List of Prokaryotic names with Standing in Nomenclature

Content
- Description: Prokaryotic nomenclature

Contact
- Research center: Leibniz Institute DSMZ
- Authors: Jean P. Euzéby, Aidan C. Parte, Markus Göker
- Primary citation: PMID 41160892
- Release date: 1997

Access
- Website: lpsn.dsmz.de

Tools
- Web: List of Prokaryotic names with Standing in Nomenclature

Miscellaneous
- Curation policy: manual

= List of Prokaryotic names with Standing in Nomenclature =

Online database of prokaryotes taxonomy

List of Prokaryotic names with Standing in Nomenclature (LPSN) is an online database that maintains information on the naming and taxonomy of prokaryotes, following the taxonomy requirements and rulings of the International Code of Nomenclature of Prokaryotes. The database was curated from 1997 to June 2013 by Jean P. Euzéby. From July 2013 to January 2020, LPSN was curated by Aidan C. Parte.

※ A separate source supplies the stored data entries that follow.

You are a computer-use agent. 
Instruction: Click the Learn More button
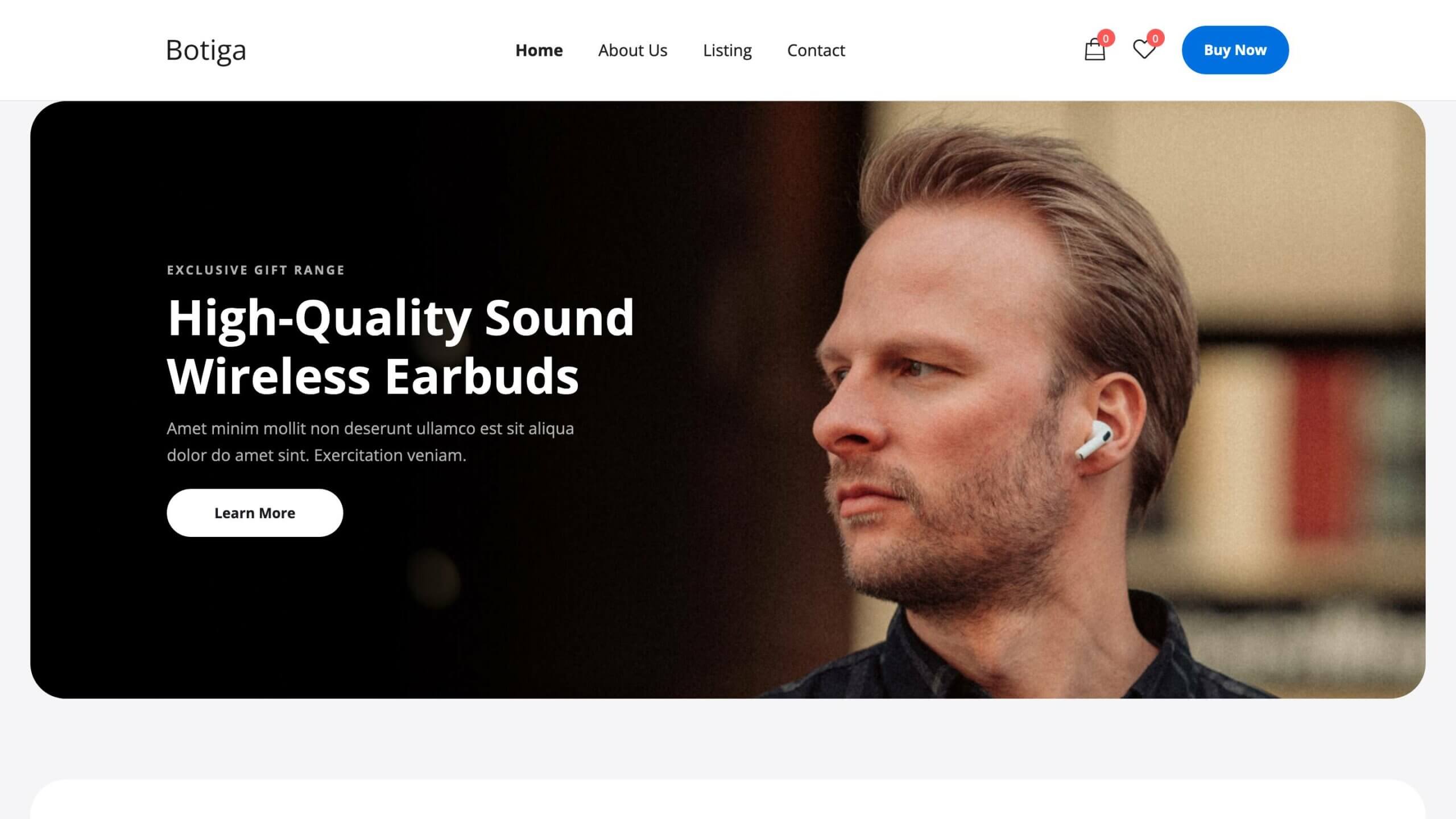click(255, 512)
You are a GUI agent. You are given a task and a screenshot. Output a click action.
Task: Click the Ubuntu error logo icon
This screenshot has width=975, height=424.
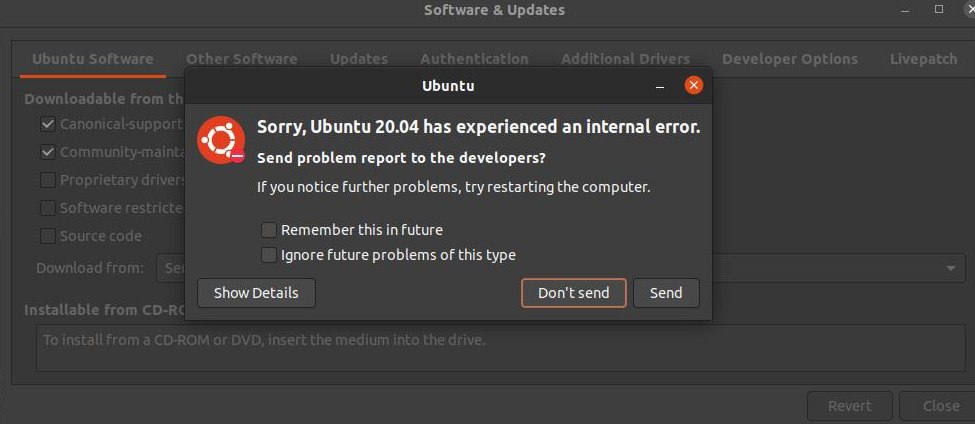221,140
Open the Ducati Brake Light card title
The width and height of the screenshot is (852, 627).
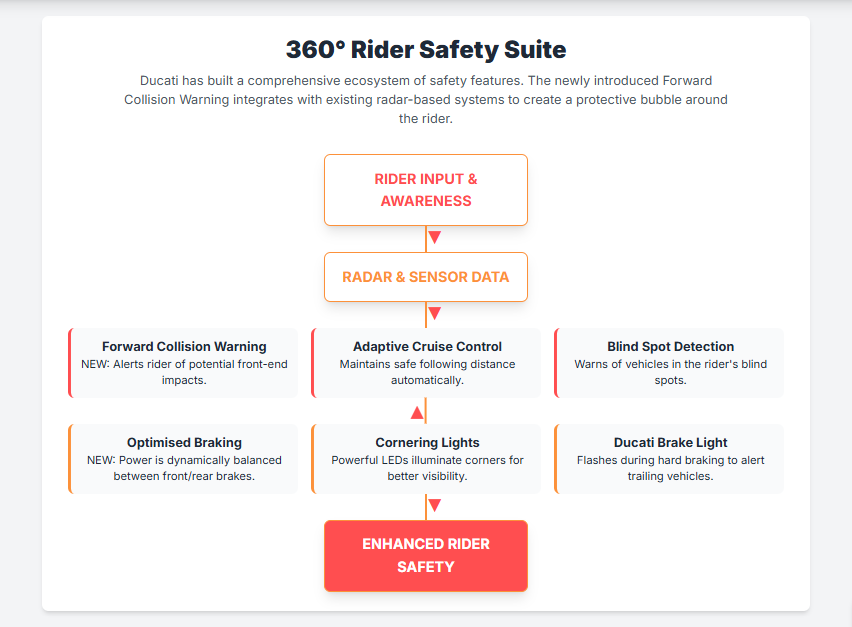[670, 442]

In February 2020, a new version of LPSN was published as a service of the Leibniz Institute DSMZ, thereby also integrating the Prokaryotic Nomenclature Up-to-date service and since 2022 LPSN is interconnected with the Type (Strain) Genome Server (TYGS), DSMZ's high-throughput platform for accurate genome-based taxonomy. In 2025, the List of Recommended Names for bacteria of medical importance (LoRN) was integrated into LPSN. It was established in collaboration with the Ad Hoc Committee on Mitigating Changes in Prokaryotic Nomenclature.